◆ **REQUIREMENT**
Exact copy, no pictures: restate each entry below word for word.

═══ EXCERPTED DATA

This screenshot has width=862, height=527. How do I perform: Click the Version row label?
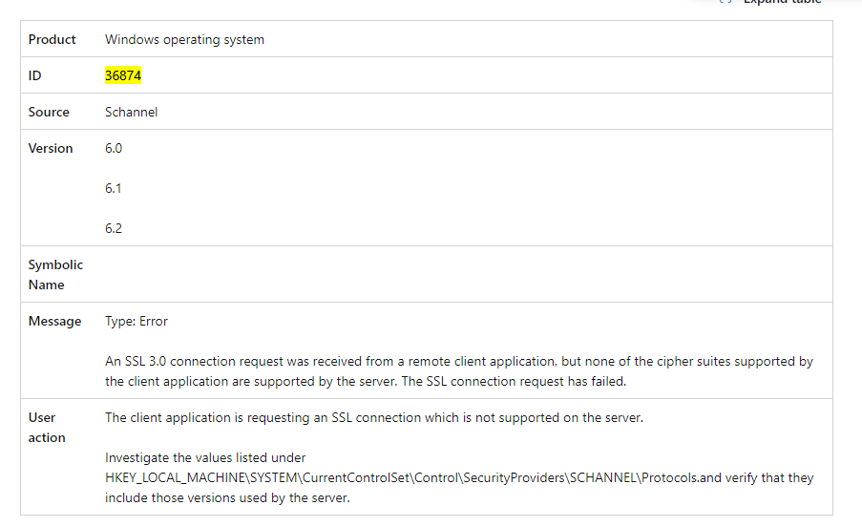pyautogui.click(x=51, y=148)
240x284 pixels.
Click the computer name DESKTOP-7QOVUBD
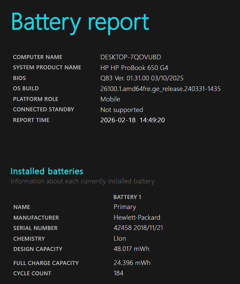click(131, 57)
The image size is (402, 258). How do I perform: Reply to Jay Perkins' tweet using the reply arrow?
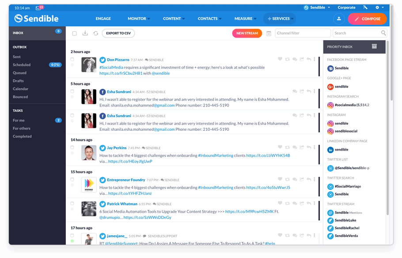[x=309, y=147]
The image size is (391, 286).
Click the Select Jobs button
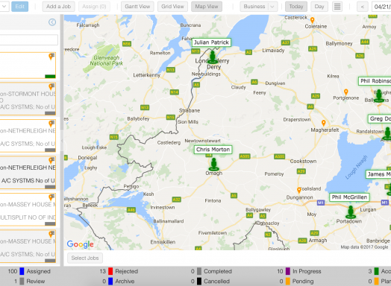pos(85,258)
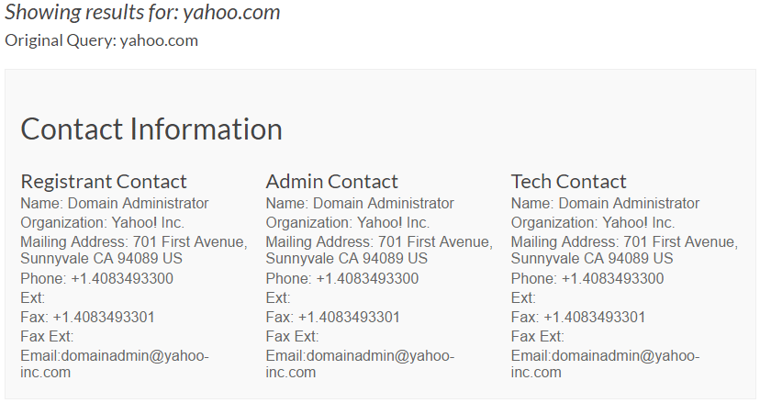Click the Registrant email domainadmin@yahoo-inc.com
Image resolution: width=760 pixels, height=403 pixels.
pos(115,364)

══════

◆ **EXERCISE OUTPUT**
This screenshot has width=862, height=527. How do I perform: Click the Version row label?
pyautogui.click(x=51, y=148)
240x284 pixels.
Click the computer name DESKTOP-7QOVUBD
click(131, 57)
The image size is (402, 258). How do I perform: Reply to Jay Perkins' tweet using the reply arrow?
[x=309, y=147]
The image size is (391, 286).
Click the Select Jobs button
pos(85,258)
Click the Registrant email domainadmin@yahoo-inc.com
Image resolution: width=760 pixels, height=403 pixels.
pos(115,364)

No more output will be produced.